Now that I’ve spent two posts pouring my heart out to you with deeply personal information about my family, perhaps it’s time that we are formally introduced. My name is Amanda Spagnoletti, I’m a 43-year-old stay-at-home mom of 3 awesome kids, and, as my husband jokes, I’m a “recovering lawyer.” Truth is, I don’t have much from which to recover; I spent a mere 11 months practicing law—and that was probably 10 months too many for me! At lawyering, I truly suck. At parenting, I fare pretty well. And at frantically obsessing about all things autism, I excel.
Our youngest child, Nick, was born in May of 2016 and diagnosed with Autism Spectrum Disorder (ASD) on July 4, 2018. Since that day, I have been on a mission to learn as much as possible about autism in hopes of helping Nick. And far more important than the reading I’ve done is the life I’ve lived for the past 4 years—the severe autism life. Needless to say, I’ve acquired a lot of autism-specific knowledge, and I didn’t really know what to do with it…
So last April I turned my personal Facebook page into an autism blog. In honor of Autism Awareness Month, I thought I’d raise a little awareness of my own experience with autism and show my Facebook friends and family what Nick’s autism looks like. The “blog” was never intended to go beyond my own friends and family, and it was always intended to be temporary. But people liked it, and I’m not going to lie—*I* liked it. It felt really good to have an outlet for all this random autism knowledge I’ve accumulated over the last few years. And it felt *really* good to be able to bring Nick out of the shadows and into the light. The videos I posted of him were, for many of my friends and even some of my family, the first introduction to Nick and to the world of severe autism.
So what’s a girl with a Facebook account and a lot of cute videos of her autistic son to do? Start a *real* autism blog, of course! I’m starting with the original posts from last April and then we’ll just take it from there. For better or worse, I’ve still got a lot to say.
My original goal last April was simply to teach people some autism jargon, so the first several posts are just me picking a “buzz phrase” of the day and then explaining it—in easy to understand laymen’s terms— and attaching an accompanying video that shows Nick engaging in that buzz phrase (where possible and appropriate). This part of the blog is really meant to be a user-friendly guide of sorts for people outside the severe autism world who want to learn more about it. It’s Severe Autism 101: The CliffsNotes Version.

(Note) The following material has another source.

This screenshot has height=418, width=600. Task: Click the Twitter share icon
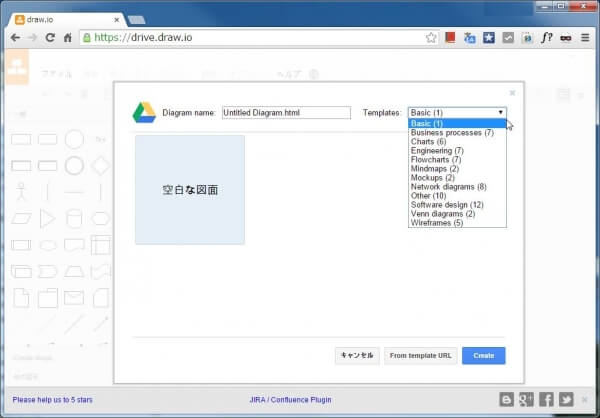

After the initial educational posts, this blog will sort of morph into more of a platform for discussion of some of the pressing and controversial topics in the autism world today—of which there are unfortunately many. This is where it will (hopefully) start to become more interesting for people actually *in* the severe autism world. I’ll still throw in some videos because, hey, my kid’s adorable. But they’ll be purely gratuitous—cuteness for cuteness’ sake.
…Which brings me to my nefarious plan: I’m going to wax political on you. And I’m hoping that by the time I do it, you’ll already be so in love with Nick—and so sympathetic to the plight of people with severe autism everywhere—that you’ll have no choice but to agree with what I have to say. ‘Cause believe me, there’s a LOT to say, and Nick can’t say it. There. I’ve told you the worst of it. Don’t say you haven’t been warned.
Ok, now you know who I am and what I’m doing here. I hope you’ll read on and get to know the sweet little Nicholas Spagnoletti, his crazy, sometimes desperate mama, and how she learned to love without language.